# Passage to read
** START **
Thursday, June 24, 2010

The End

I've been putting off this post, because I know it will be the last. I thought I would put up tons of photos, but not having my own computer complicates things a little and I have decided against it for now. Maybe in the future? Although Andrew had a great idea (I posted this post unfinished originally!) and that is to just keep posting, so maybe I will. For now we will just say that I have been putting off this post because it does truly signify the end of something, and I hate saying goodbye.

So how has it been to come home? I remember asking Alex what it was like to return and surprised to hear that it wasn't so bad. It was even pretty great. Nonetheless, I was anxious about reuniting with family and friends that I hadn't seen in a long time. But even more so I was anxious about reuniting with my country that I had fled with out so much as a backwards glance. I wondered how I would feel here, if I would feel like myself, and even if I could be happy.

As we journeyed North with the Andes I grew weary of travel but also wary of my imminent return. We flew into Orlando airport on the 11th and we were greeted by a mix of Spanish and English. However two things made us feel that we were back despite all the Spanish. As Josh approached a lineless immigration window the immigration officer looked up at him and said, "Did I call you? Wait in line until I call you!" in a thick menacing Bronx like accent. The second came with our first sips of Sam Adams Summer Ale at ABP. And it tasted good.

I then took a whirlwind trip to Europe to retrieve my sister from her 9 glamorous months in Italy. There I took in ancient sites that I had wanted to see for a lifetime that seemed modern in comparison to the ancient majesty of the of the Andes, and rode around on quads around ancient roads on the Island of Santorini. After we packed Mia's clothes into four suitcases and lugged them home I was ready to be done with travel; for a while anyway.

And now, I'm here to tell you that being Stateside ain't so bad after all. Life here is quiet, clean, and a little boring which is exactly the opposite of my life in BA and exactly what I need right now. I have been able to hide myself in the shelter of our home, finding a much needed balance, eating healthy food, and emerging to reunite with a friend here and there.
** END **
# Data records
** START **
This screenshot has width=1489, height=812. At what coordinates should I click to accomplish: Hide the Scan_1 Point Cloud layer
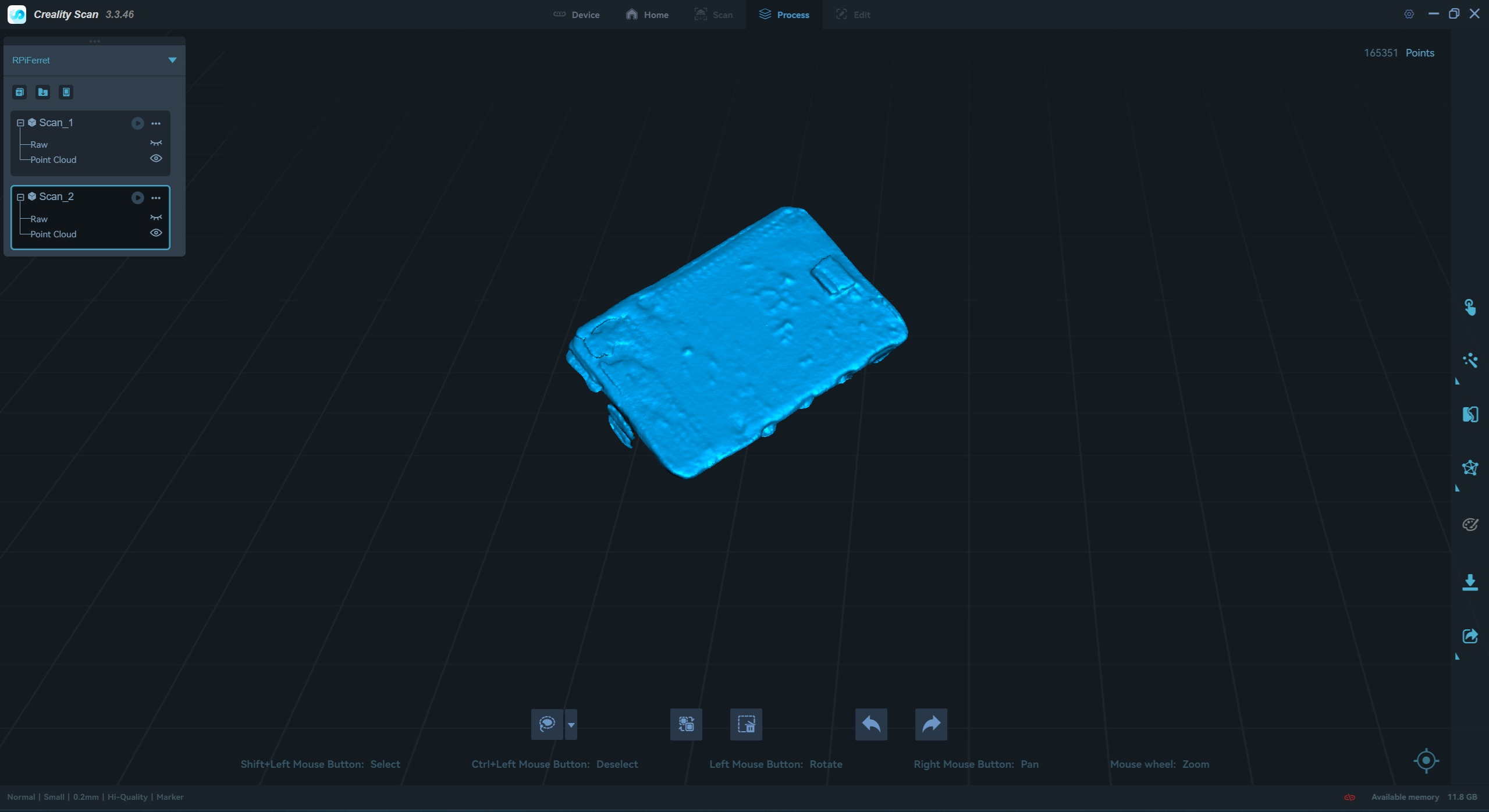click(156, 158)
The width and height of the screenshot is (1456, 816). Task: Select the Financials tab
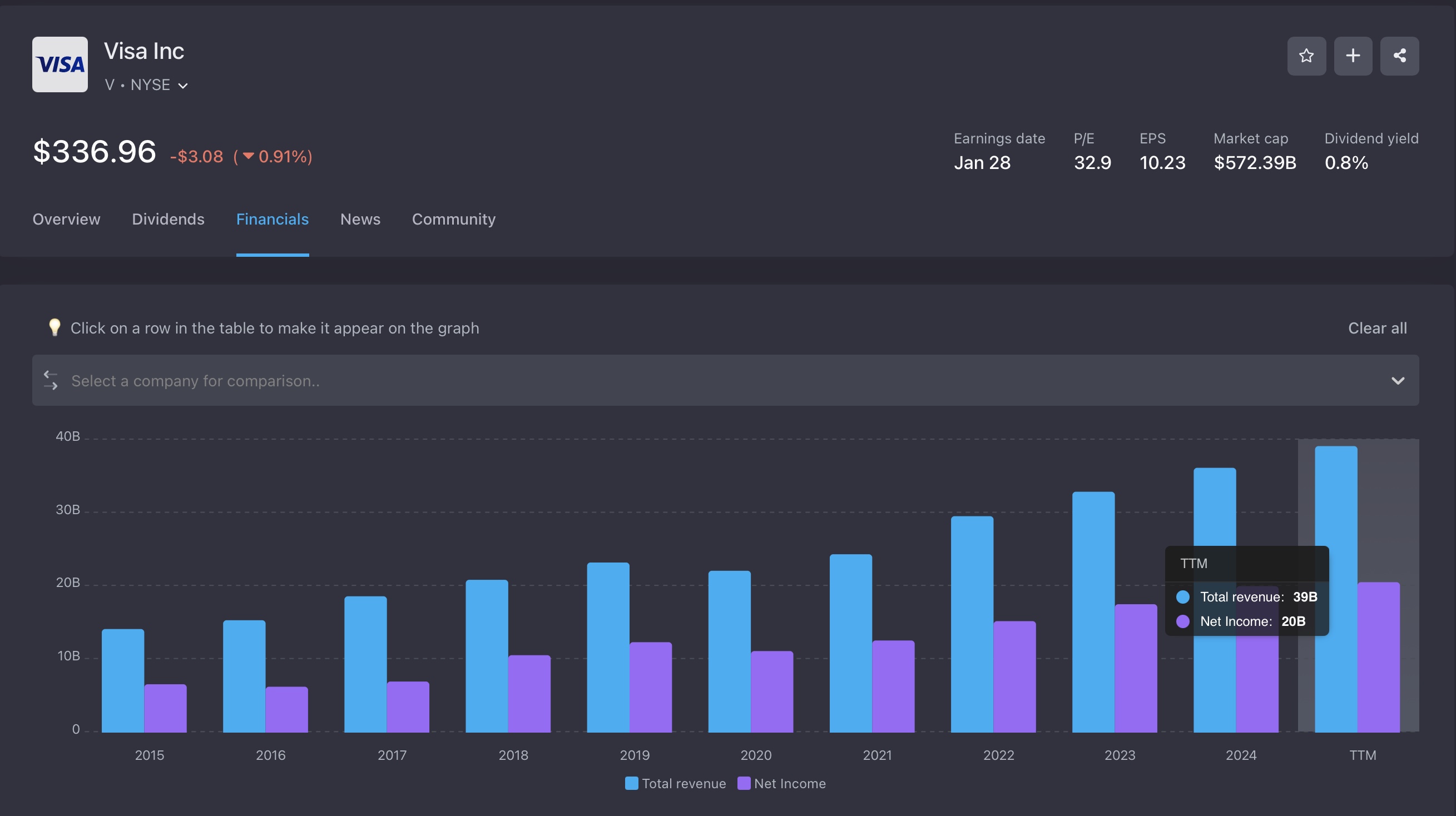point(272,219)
** END **
** START **
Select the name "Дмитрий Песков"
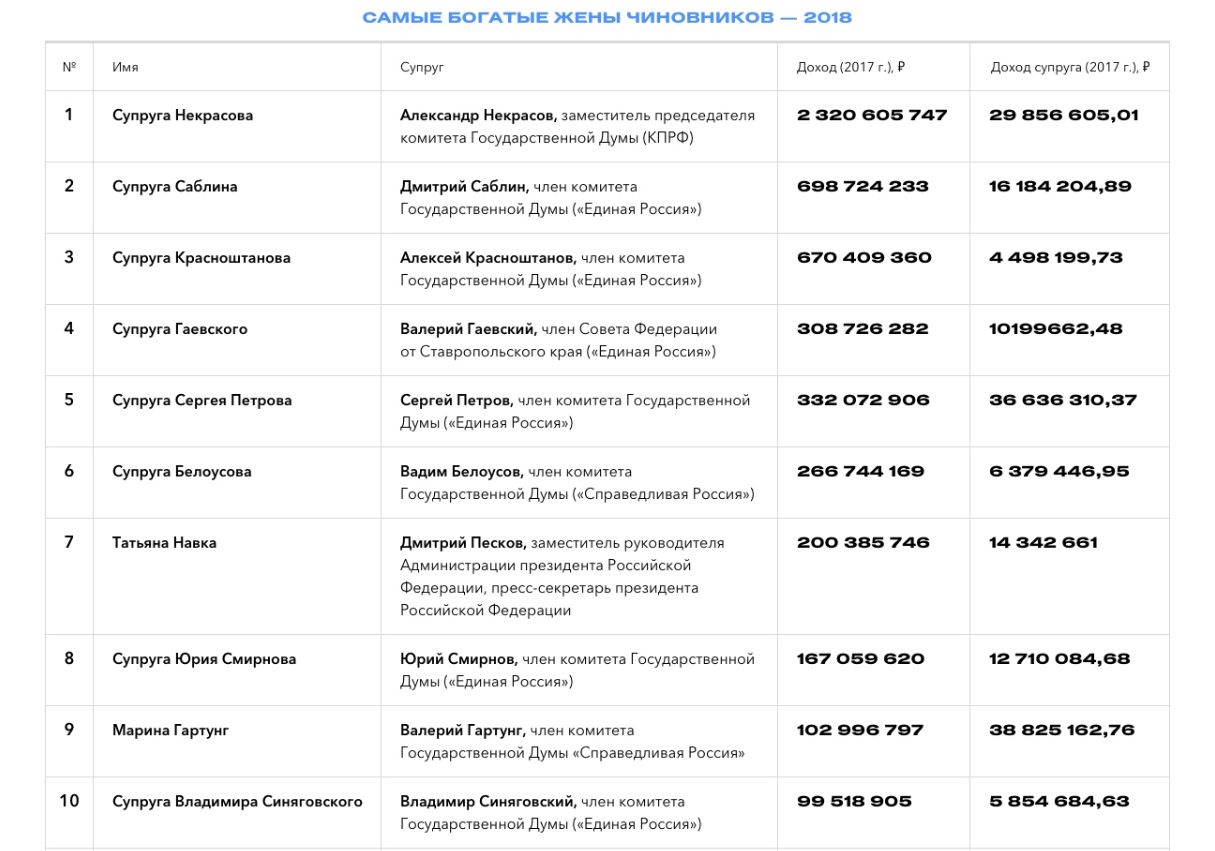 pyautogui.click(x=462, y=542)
** END **
# Direction
Write out the blog post about returning home word for word, from "Thursday, June 24, 2010" up to and including "hate saying goodbye.".

# Exercise answer
Thursday, June 24, 2010

The End

I've been putting off this post, because I know it will be the last. I thought I would put up tons of photos, but not having my own computer complicates things a little and I have decided against it for now. Maybe in the future? Although Andrew had a great idea (I posted this post unfinished originally!) and that is to just keep posting, so maybe I will. For now we will just say that I have been putting off this post because it does truly signify the end of something, and I hate saying goodbye.